The REGEXP_INSTR function is used to return the position of the first occurrence of a substring matching a specified regular expression pattern in the source string. Position numbering starts from 1. If no match is found, it returns 0.

Syntax

REGEXP_INSTR(string_expression, pattern_expression)

Parameter Description

Return Value

Return type: INTEGER

Returns the starting position (starting from 1) of the first substring matching the specified pattern.

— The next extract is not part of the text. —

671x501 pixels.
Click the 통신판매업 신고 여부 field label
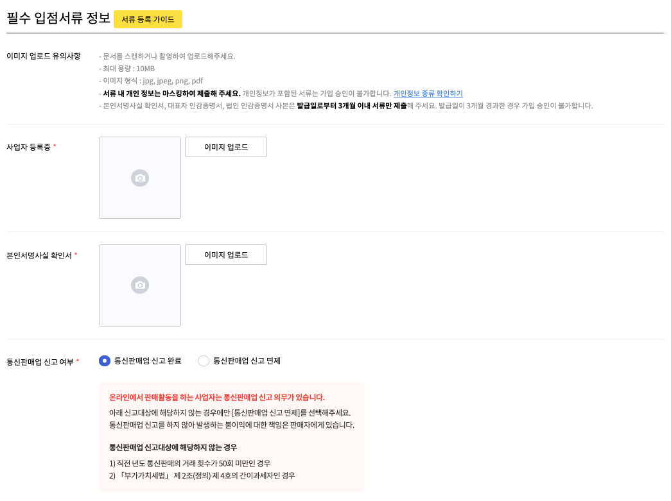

If no match is found, returns 0.

Usage Examples

Example 1: Find Position of Specific Character

Find the position of the @ symbol in an email address:

SELECT REGEXP_INSTR('email@example.com', '@') as position;

Execution Result:

position
6

The character @ is located at position 6 in the email address (the 6th character).

Example 2: Find First Occurrence Position of String

Find the position of the first occurrence in text containing repeated strings:

SELECT REGEXP_INSTR('hello world hello', 'hello') as first_position;

Execution Result:

first_position
1

The first occurrence of hello in the string is at position 1.

Example 3: Find Match Position Using Character Class

Find the position of the first digit character:

SELECT REGEXP_INSTR('abc123def456ghi', '[0-9]') as first_digit_position;

Execution Result:

first_digit_position
4

The first digit 1 is located at position 4 in the string.

Example 4: Parallel Search on Multiple Strings

Find the position of different patterns on multiple strings:

SELECT REGEXP_INSTR('email@example.com', '@') as at_position, REGEXP_INSTR('hello world hello', 'hello') as hello_position, REGEXP_INSTR('test string', ' ') as space_position;

Execution Result:

at_position | hello_position | space_position
6           | 1              | 5
  • The @ symbol is at position 6
  • The first hello is at position 1
  • The space is at position 5

Example 5: Use Complex Pattern Matching

Use advanced patterns such as character classes and word boundaries:

SELECT REGEXP_INSTR('user@example.com', '[a-z]+') as letters_position, REGEXP_INSTR('file_123_backup.txt', '[0-9]') as digit_position, REGEXP_INSTR('www.example.com', '\\w+') as word_position;

Execution Result:

letters_position | digit_position | word_position
1                | 6              | 1
  • The lowercase letter sequence starts at position 1
  • The first digit is at position 6
  • Word characters start at position 1

Example 6: Handle Cases with No Match

Test scenarios where no matches exist:

SELECT REGEXP_INSTR('', 'a') as empty_result, REGEXP_INSTR('hello', 'xyz') as no_match_result;

Execution Result:

empty_result | no_match_result
0            | 0
  • Empty string returns 0
  • Non-existent pattern returns 0

Use Cases

  • Email Address Parsing: Quickly locate the @ symbol to separate the username and domain parts
  • Data Cleaning: Locate specific patterns in mixed-format strings for splitting or extraction
  • File Path Processing: Find the starting position of file extensions (the position of .)
  • Phone Number Formatting: Locate the starting position of digit sequences for format conversion
  • URL Parsing: Quickly locate the position of :// or other protocol separators

Important Notes

  • The returned position is 1-based, not 0-based
  • When using backslash as an escape character, use double backslash \\ in SQL strings to represent a single \
  • The function returns the position of the first match. To find subsequent matches, use in combination with other string functions (such as SUBSTR)
  • The regular expression engine uses the RE2 specification
  • Pattern matching is case-sensitive